Priapism caused by partial deficiency of tetrahydrobiopterin through hypofunction of the sympathetic neurons in sepiapterin reductase gene-disrupted mice

6R-L-erythro-5,6,7,8-tetrahydrobiopterin (BH4) is an essential cofactor for aromatic L-amino acid hydroxylases, including tyrosine hydroxylase (TH), alkylglycerol monooxygenase, and three types of nitric oxide (NO) synthases (NOS). Sepiapterin reductase (SPR) catalyzes the third step of BH4 biosynthesis. SPR gene-disrupted (Spr^−/−) mice exhibit a dystonic posture, low body weight, hyperphenylalaninemia, and unstable hypertension with endothelial dysfunction. In this study, we found that Spr^−/− mice suffered from a high incidence of severe priapism. Their erections persisted for months. The biopterin, BH4, and norepinephrine contents, and TH protein levels in the penile tissue of Spr^−/− mice without and with priapism were significantly reduced compared to those of Spr^+/+ mice. In contrast, their neural NOS (nNOS) protein levels were increased, and the cyclic guanosine monophosphate (cGMP) levels were remarkably elevated in the penises of Spr^−/− mice with priapism.

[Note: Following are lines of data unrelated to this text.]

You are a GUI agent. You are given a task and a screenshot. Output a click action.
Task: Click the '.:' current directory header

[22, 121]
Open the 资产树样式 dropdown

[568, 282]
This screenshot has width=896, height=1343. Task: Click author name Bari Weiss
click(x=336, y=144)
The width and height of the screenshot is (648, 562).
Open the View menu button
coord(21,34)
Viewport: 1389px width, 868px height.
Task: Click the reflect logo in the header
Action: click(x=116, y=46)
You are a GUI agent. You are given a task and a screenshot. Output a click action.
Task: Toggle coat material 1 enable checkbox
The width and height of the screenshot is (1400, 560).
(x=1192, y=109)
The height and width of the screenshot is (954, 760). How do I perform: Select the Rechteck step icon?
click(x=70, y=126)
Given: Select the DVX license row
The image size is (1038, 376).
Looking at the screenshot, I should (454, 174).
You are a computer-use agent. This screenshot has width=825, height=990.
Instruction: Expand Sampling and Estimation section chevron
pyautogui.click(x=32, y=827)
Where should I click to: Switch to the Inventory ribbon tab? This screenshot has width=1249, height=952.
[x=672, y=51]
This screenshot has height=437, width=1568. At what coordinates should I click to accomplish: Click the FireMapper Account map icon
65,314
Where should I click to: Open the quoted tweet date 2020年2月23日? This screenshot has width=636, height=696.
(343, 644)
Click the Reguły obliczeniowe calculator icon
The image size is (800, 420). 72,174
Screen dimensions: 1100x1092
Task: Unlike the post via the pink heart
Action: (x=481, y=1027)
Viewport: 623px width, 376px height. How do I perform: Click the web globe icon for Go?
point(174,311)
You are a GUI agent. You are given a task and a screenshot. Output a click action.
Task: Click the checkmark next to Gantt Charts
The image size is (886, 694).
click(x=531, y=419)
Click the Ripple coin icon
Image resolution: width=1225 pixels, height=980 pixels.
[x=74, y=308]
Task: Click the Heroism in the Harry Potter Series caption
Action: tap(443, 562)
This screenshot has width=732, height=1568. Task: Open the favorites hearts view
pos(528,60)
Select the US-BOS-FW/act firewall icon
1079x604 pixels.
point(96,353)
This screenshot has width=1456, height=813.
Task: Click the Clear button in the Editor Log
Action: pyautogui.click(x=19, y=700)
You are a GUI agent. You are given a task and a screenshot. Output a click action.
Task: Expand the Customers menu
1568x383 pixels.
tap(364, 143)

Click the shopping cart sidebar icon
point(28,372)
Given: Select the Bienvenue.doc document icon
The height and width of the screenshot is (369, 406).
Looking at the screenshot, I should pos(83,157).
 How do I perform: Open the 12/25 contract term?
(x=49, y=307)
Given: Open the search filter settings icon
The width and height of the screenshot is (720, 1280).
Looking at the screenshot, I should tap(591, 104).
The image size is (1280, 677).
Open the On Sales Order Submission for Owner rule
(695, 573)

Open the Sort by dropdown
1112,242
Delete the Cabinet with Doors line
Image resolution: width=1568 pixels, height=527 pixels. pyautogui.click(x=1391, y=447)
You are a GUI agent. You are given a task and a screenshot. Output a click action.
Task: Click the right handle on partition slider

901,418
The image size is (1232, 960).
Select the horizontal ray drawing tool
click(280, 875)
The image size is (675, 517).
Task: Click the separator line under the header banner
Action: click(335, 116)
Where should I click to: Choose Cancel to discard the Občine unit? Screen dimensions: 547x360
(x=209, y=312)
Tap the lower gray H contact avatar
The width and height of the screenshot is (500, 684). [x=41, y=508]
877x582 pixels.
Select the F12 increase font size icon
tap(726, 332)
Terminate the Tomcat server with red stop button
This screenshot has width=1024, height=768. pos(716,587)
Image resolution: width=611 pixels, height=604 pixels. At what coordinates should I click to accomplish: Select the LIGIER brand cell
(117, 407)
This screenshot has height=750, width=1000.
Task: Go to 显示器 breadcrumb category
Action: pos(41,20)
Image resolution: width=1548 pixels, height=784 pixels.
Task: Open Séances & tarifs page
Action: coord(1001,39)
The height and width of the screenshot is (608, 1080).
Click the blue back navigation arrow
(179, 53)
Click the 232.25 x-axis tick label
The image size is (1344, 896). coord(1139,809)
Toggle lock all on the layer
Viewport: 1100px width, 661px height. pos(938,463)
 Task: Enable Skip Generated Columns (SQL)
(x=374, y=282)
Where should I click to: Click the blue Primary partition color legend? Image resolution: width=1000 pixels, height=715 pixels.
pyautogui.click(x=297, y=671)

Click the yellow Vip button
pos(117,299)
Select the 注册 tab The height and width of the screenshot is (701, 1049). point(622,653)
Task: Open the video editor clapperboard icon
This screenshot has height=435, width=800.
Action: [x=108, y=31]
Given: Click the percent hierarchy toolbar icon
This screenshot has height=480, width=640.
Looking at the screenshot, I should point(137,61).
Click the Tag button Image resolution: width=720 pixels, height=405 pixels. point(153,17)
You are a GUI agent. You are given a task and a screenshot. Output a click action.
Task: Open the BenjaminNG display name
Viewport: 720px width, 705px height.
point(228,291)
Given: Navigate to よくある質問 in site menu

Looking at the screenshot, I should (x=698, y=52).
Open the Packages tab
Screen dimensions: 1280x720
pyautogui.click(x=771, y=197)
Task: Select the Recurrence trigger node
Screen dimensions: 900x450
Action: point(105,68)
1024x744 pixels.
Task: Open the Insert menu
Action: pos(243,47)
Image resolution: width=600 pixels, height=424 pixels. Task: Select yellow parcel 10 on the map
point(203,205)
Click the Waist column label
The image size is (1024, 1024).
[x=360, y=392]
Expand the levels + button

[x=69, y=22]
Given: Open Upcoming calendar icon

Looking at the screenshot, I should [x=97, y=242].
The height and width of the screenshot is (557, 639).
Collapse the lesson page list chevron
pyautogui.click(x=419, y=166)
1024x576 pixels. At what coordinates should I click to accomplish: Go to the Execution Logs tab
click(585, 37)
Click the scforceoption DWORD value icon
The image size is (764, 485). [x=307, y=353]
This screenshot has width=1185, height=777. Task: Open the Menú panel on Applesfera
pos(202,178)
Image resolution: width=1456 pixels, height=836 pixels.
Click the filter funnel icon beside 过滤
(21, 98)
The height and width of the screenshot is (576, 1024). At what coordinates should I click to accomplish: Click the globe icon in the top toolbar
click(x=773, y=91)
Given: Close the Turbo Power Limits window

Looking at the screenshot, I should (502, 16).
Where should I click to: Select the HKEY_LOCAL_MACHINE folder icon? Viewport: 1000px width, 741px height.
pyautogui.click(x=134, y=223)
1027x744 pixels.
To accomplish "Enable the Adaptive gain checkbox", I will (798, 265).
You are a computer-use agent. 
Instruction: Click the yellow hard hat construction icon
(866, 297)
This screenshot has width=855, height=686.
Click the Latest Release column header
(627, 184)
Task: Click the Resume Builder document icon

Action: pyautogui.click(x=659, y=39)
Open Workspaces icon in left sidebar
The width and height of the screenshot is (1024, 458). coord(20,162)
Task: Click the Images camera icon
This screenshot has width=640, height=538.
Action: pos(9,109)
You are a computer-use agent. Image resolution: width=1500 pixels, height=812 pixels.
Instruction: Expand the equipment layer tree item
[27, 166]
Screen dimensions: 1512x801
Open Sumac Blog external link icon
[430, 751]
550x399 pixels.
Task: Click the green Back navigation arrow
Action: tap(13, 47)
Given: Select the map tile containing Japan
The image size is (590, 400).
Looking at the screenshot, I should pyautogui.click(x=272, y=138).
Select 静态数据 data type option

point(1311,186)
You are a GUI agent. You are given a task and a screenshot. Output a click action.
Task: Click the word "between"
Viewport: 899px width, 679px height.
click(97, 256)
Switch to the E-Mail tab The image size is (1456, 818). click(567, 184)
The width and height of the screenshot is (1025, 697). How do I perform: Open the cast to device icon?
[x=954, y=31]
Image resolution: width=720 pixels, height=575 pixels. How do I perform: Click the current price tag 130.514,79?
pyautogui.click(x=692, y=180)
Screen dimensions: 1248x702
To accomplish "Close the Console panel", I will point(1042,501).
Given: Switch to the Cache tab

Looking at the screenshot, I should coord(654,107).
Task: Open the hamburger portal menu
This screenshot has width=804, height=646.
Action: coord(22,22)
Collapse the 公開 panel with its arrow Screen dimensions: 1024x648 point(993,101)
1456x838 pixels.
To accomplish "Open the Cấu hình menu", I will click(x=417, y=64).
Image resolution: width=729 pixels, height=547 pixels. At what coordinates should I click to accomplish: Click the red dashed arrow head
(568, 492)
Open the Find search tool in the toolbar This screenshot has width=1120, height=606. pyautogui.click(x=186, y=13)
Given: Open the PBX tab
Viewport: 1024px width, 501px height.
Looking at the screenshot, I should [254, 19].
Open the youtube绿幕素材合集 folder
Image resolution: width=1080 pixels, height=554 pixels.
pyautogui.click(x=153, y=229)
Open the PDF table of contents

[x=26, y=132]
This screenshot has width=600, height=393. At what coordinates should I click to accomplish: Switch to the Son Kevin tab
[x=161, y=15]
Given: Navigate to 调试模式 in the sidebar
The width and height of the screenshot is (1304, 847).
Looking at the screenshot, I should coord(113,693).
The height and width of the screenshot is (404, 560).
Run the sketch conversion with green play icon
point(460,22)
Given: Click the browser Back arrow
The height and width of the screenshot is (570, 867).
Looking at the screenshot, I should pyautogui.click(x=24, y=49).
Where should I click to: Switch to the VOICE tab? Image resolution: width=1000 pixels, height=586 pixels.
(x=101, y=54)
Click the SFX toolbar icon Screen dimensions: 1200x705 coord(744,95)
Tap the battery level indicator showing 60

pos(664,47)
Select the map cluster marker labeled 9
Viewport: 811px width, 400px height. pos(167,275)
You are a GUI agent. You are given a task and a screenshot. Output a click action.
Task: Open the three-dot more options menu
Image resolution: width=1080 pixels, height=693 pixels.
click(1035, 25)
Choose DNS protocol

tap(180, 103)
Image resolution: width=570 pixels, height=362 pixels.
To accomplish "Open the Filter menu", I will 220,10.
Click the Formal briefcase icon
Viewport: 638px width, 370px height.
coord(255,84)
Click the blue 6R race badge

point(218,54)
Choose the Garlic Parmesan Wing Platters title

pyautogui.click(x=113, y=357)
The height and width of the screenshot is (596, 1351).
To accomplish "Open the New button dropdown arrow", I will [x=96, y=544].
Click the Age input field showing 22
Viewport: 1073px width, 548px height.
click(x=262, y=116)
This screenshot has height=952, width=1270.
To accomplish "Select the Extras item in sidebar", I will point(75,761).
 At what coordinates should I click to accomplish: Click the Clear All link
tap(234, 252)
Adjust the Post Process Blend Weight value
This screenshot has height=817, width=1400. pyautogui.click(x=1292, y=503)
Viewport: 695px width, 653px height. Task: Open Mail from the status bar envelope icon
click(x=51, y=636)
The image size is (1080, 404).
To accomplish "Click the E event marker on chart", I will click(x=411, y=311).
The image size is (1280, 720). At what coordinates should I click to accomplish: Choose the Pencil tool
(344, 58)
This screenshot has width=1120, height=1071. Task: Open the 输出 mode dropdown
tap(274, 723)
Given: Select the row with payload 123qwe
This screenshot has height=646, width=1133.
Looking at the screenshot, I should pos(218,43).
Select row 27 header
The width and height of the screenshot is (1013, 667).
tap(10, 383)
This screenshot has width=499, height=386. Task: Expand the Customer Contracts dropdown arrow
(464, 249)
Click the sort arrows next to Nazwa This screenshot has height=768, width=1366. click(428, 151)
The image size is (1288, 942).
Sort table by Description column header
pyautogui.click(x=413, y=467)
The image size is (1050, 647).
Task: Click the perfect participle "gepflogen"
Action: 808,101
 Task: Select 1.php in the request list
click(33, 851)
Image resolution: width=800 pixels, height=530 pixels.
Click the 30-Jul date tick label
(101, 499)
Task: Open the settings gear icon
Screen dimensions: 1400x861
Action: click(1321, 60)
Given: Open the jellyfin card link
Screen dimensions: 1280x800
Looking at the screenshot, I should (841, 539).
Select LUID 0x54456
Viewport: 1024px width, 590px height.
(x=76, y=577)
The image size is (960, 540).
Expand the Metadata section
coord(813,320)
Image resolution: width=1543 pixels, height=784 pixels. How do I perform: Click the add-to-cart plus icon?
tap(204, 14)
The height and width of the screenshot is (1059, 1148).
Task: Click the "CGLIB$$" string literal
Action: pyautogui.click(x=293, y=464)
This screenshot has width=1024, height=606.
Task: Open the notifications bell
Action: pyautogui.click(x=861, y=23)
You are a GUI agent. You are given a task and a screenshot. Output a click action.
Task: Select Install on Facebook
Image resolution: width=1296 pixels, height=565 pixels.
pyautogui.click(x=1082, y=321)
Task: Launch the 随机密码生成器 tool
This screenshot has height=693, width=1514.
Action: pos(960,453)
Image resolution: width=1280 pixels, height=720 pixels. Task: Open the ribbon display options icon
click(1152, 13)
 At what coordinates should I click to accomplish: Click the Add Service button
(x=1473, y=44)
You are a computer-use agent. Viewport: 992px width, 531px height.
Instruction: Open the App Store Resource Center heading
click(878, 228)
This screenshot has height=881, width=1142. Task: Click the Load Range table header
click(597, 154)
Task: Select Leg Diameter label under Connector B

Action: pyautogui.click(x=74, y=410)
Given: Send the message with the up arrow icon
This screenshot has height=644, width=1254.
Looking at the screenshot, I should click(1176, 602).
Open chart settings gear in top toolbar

The symptoms were relieved by repeated administration of BH4. The biopterin, BH4, and norepinephrine contents were increased in penile homogenates from BH4-supplemented Spr^−/− mice, and the TH protein levels tended to increase, and their nitrite plus nitrate levels were significantly lower than those of vehicle-treated Spr^−/− mice and were approximately the same as vehicle- and BH4-supplemented Spr^+/+ mice. Thus, we deduced that the priapism of Spr^−/− mice is primarily caused by hypofunction of the sympathetic neurons due to cofactor depletion and the loss of TH protein and, further, dysregulation of the NO/cGMP signaling pathway, which would be caused by disinhibition of nNOS-containing neurons and/or abnormal catabolism of cyclic nucleotides is suggested.